Und dann gibt es noch die sogenannten sensiblen und nicht-sensiblen Sonderbereiche. Das „sind Gemeinschafts-, Anstalts- und Notunterkünfte, Wohnheime und ähnliche Unterkünfte.“ (§ 2 Abs. 5 ZensG). Zu den nicht-sensiblen Sonderbereichen gehören z.B. Studentenwohnheime und Altenheime. Zu den sensiblen Sonderbereichen gehören u.a. Knäste, psychiatrische Anstalten und andere „Bereiche, bei denen die Information über die Zugehörigkeit für Betroffene die Gefahr einer sozialen Benachteiligung hervorrufen könnte“ (§ 2 Abs. 5 ZensG). Diese Sonderbereiche werden erfasst und von allen ihren Bewohnerinnen und Bewohnern acht Erhebungsmerkmale, wie z.B. Beginn der Unterbringung, Staatsangehörigkeit und Geburtsstaat sowie drei Hilfsmerkmale (Name, Geburtstag und -ort) erfasst. Die nicht-sensiblen Sonderbereiche können – wenn es der Zufall will – in die Haushaltsstichprobe kommen, so dass auch Studentenwohnheime in die vollständige Erfassung kommen können.
Gibt es hier jemanden, der selbst oder dessen Vater oder dessen Mutter nach dem 31.12.1955 nach Deutschland gezogen ist? Das ist nämlich nach dem ZensG die Definition des sogenannten „Migrationshintergrunds“.
Auch bei der Bestimmung des Migrationshintergrunds geht Deutschland weit über die Anforderung der EG-Richtlinie hinaus. Laut EU hat jemand einen Migrationshintergrund, wenn er oder sie nach 1981 in das jeweilige EU-Land gezogen ist. Nach der deutschen Definition ist das bereits der Fall, wenn er selbst oder auch nur ein Elternteil nach 1955 nach Deutschland gezogen ist.

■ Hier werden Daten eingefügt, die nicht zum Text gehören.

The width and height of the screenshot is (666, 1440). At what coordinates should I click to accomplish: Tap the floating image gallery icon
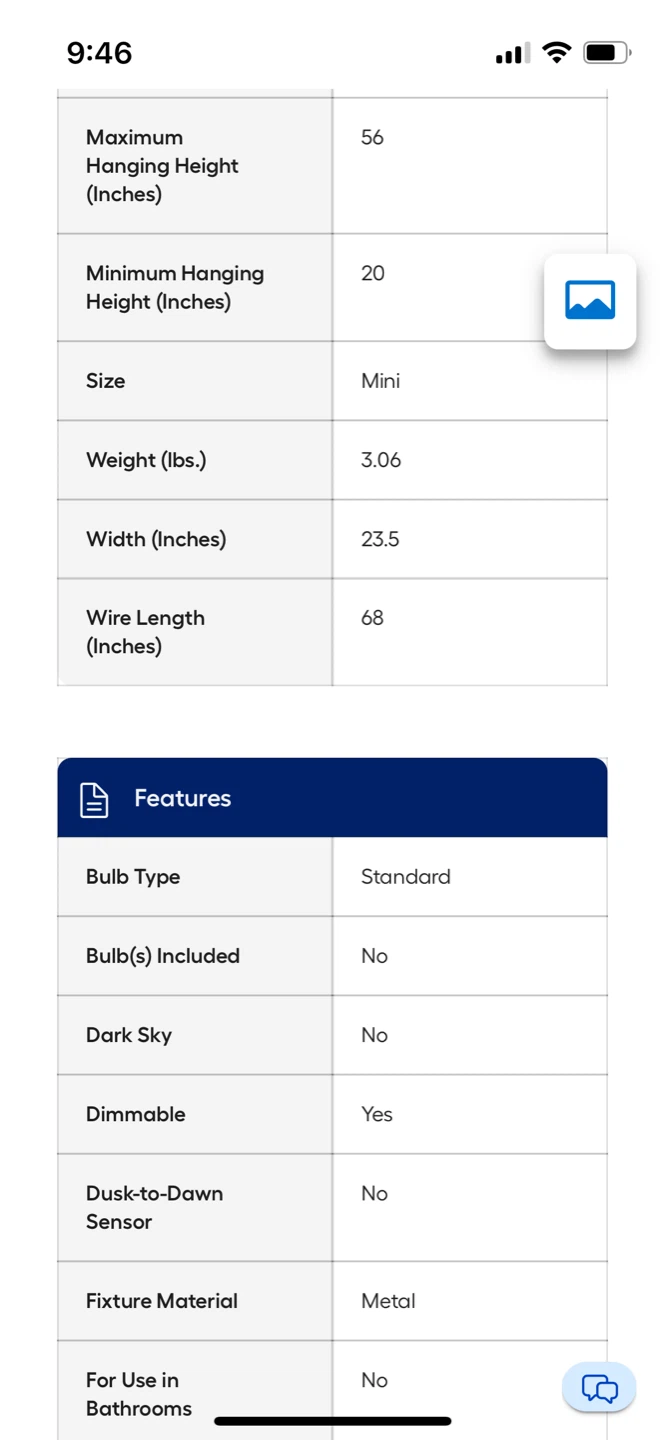coord(590,301)
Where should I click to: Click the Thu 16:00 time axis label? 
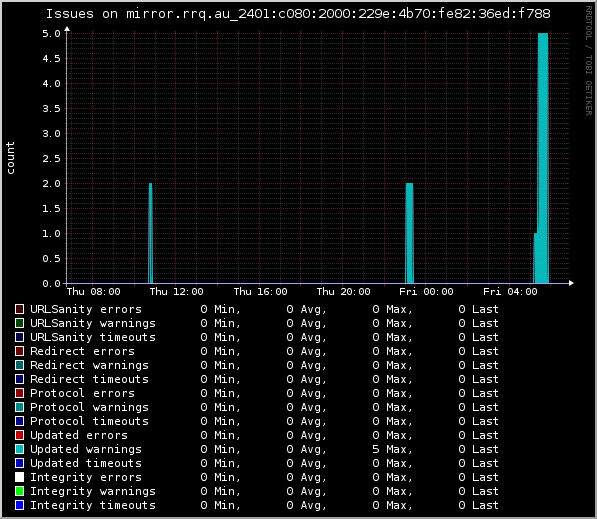(260, 292)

Wie werden diese ganzen Daten nun zusammengeführt, so dass sie einzelnen Personen zugeordnet werden können?
Hierzu gibt es sogenannte Ordnungsnummern für „jede Anschrift, jedes Gebäude, jede Wohnung, jeden Haushalt und jede Person“, die „von den Statistischen Ämtern des Bundes und der Länder“ vergeben werden. Diese Ordnungsnummern „dürfen zusammen mit den Erhebungsmerkmalen gespeichert werden“ (vgl. § 13 ZensG) und sind spätestens am 9. Mai 2015 zu löschen. Sie dienen dazu, die Daten aus den unterschiedlichen Quellen personenbezogen zusammenzuführen.
Vor- und Nachname, Geburtsdatum, Anschrift und die Original-Erhebungsunterlagen sind „spätestens vier Jahre nach dem Berichtszeitpunkt zu löschen“ bzw. zu vernichten (§ 19 Abs. 2 ZensG). Immerhin: „So früh wie möglich“, steht im Gesetz, aber das ist kein einklagbarer Begriff. Damit sind die Persönlichkeitsprofile noch bis zu vier Jahre verfügbar! Anonyme Statistik sieht anders aus.

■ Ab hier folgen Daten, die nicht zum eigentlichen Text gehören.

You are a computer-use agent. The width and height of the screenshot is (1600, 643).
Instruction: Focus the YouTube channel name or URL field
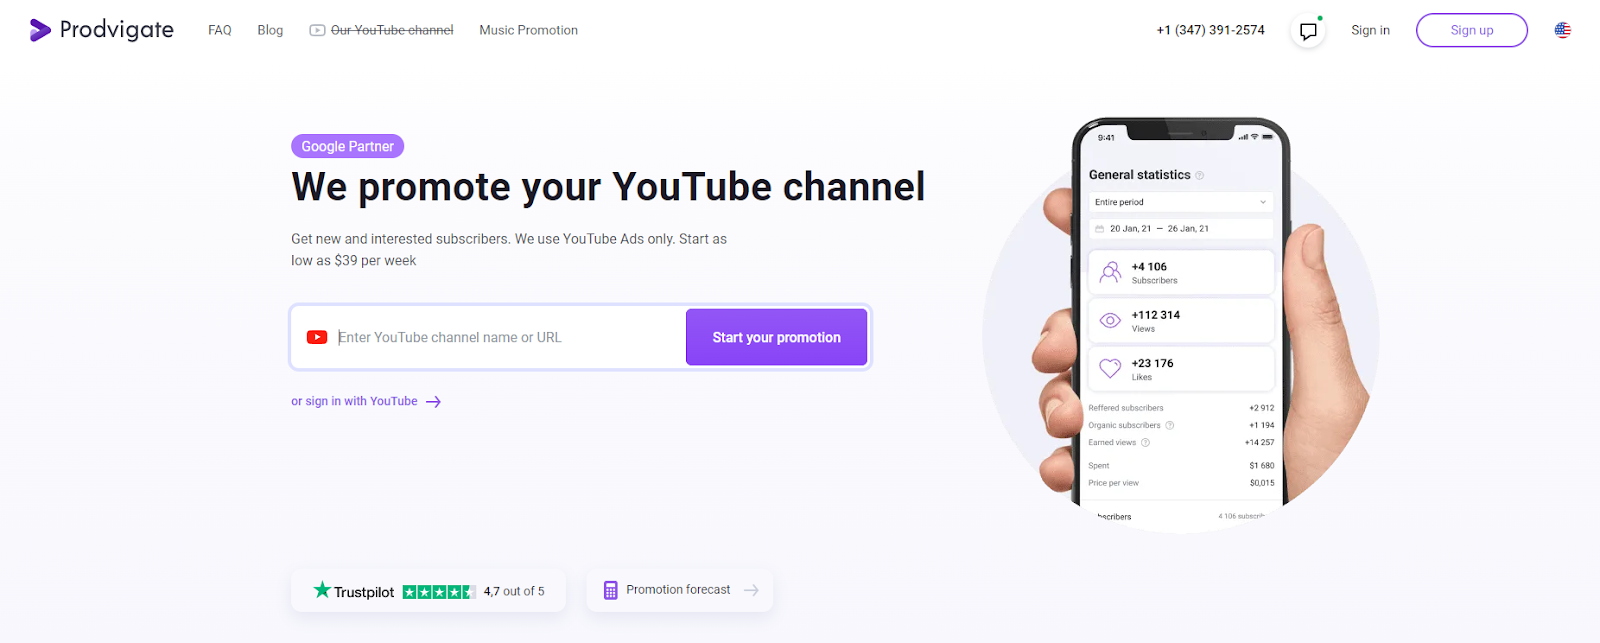click(508, 337)
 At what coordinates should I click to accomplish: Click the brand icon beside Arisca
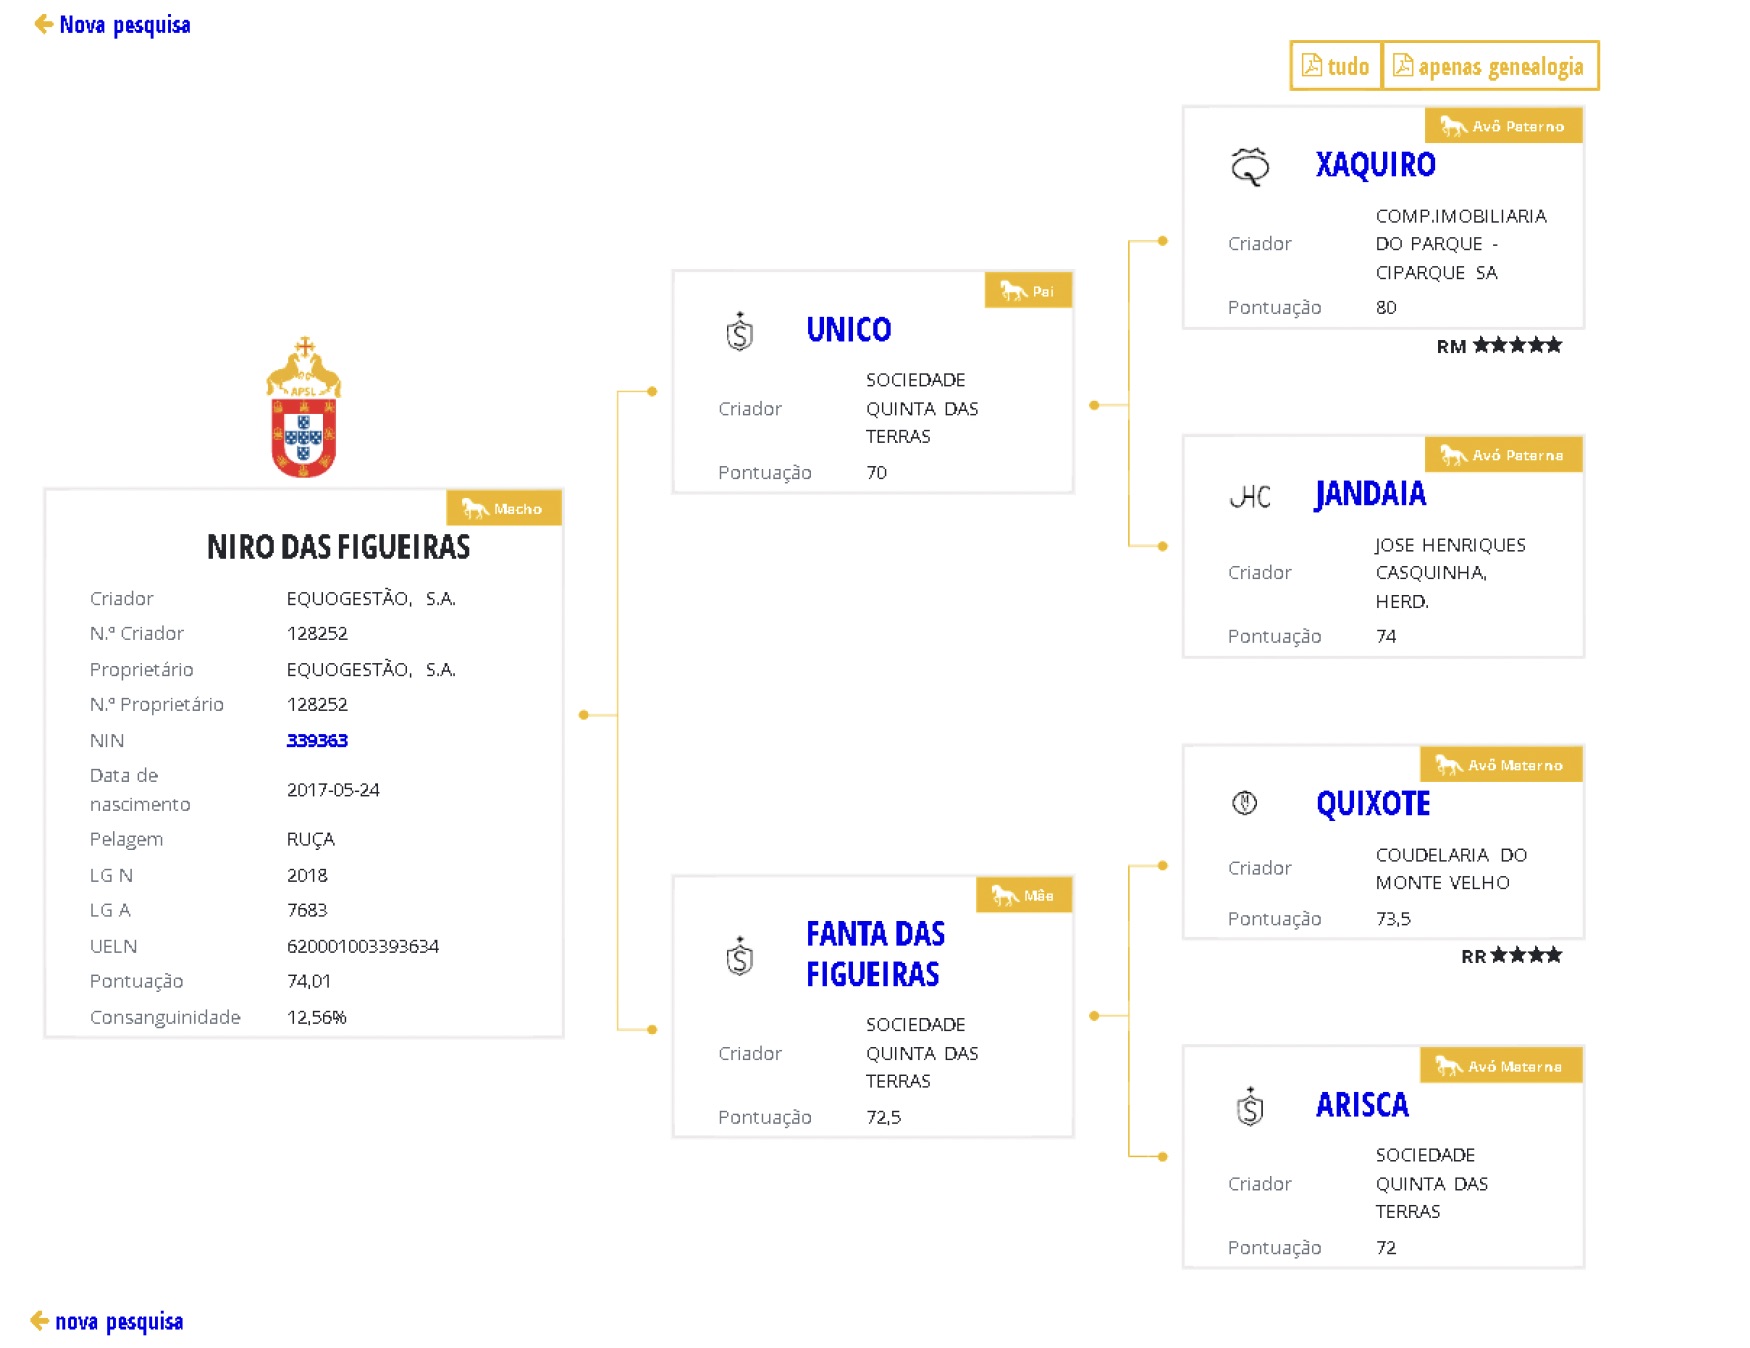coord(1249,1107)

Kann man sich einfach weigern?
Nein. Wer meint, die Fragen doch besser nicht beantworten zu wollen, sollte wissen, dass die Beantwortung, egal ob im Rahmen der GWZ, der Haushaltsstichprobe oder in den Sonderbereichen, Pflicht ist und die Nichtbeantwortung mit Zwangsgeldern belegt und Bußgeldern von bis zu 5.000 Euro geahndet werden kann. Auch bei Zwangsgeldzahlung muss man die Fragen trotzdem noch beantworten.

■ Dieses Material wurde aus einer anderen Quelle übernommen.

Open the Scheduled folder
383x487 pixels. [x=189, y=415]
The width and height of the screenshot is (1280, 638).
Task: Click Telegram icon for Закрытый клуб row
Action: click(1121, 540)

Haben Sie all diese Dinge gewusst? Nein? Kein Wunder, denn die Information der Bürger über das, was mit "Zensus 11" zusammenhängt, ist absolut unzureichend.
Wem haben wir nun die Volkszählung 2011 zu verdanken?
Da ist zum einen die EU. In der EG-Verordnung Nr. 763/20081 wird vorgeschrieben, dass EU-weit alle 10 Jahre eine Volkszählung durchzuführen ist. Dabei haben wir die Volkszählung auch der ausdrücklichen Ja-Stimme unserer Bundesregierung zu verdanken. Der Bundestag ist auch beteiligt, denn er hat den entsprechenden Gesetzen zugestimmt. Dem Bundesrat haben wir zu verdanken, dass die Fragen zur Religion und dem viel zu weit gefassten Migrationshintergrund aufgenommen wurden. Auch die Statistischen Ämter des Bundes und der Länder sind beteiligt. Diese führen nicht nur gerne die Gesetze zur Volkszählung aus, sondern sie haben auch die Konzepte, Methoden und Verfahren entwickelt. Die Dienstleistungsgewerkschaft ver.di dürfen wir auch nicht vergessen. Dort gibt es doch tatsächlich entscheidende Leute, die glauben, dass die Volkszählung 2011 Arbeitsplätze in den Statistischen Landesämtern sichern würde. Dabei waren diese doch in einigen Bundesländern bereits mit der Auswertung der Vorbereitungsfragebögen zur GWZ überfordert und haben diese Aufgaben an ein privates Unternehmen vergeben. Übrigens: Weil ver.di keine klare Aussage zur Volkszählung getroffen hat, gucken Beschäftigte im öffentlichen Dienst, die als Zähler zwangsverpflichtet werden können, in die Röhre, wenn sie dagegen gewerkschaftliche Unterstützung suchen. Last but not least gibt es unter den Schuldigen, die uns dieses Drama eingebrockt haben, die Zensuskommission. Ihre Aufgabe ist es „die von den Statistischen Ämtern des Bundes und der Länder entwickelten Konzepte, Methoden und Verfahren für den registergestützten Zensus 2011, einschließlich der ergänzenden Stichprobe, zu prüfen, die entsprechenden Umsetzungsarbeiten kritisch und konstruktiv zu begleiten sowie Empfehlungen für das weitere Vorgehen auszusprechen.“(1) Diese Kommission hat laut der Wochenzeitschrift Freitag vom 15. Juli 2010 „ausdrücklich bedauert, dass das Gesetz den Fragenkatalog am Ende doch stark beschränke“.(2)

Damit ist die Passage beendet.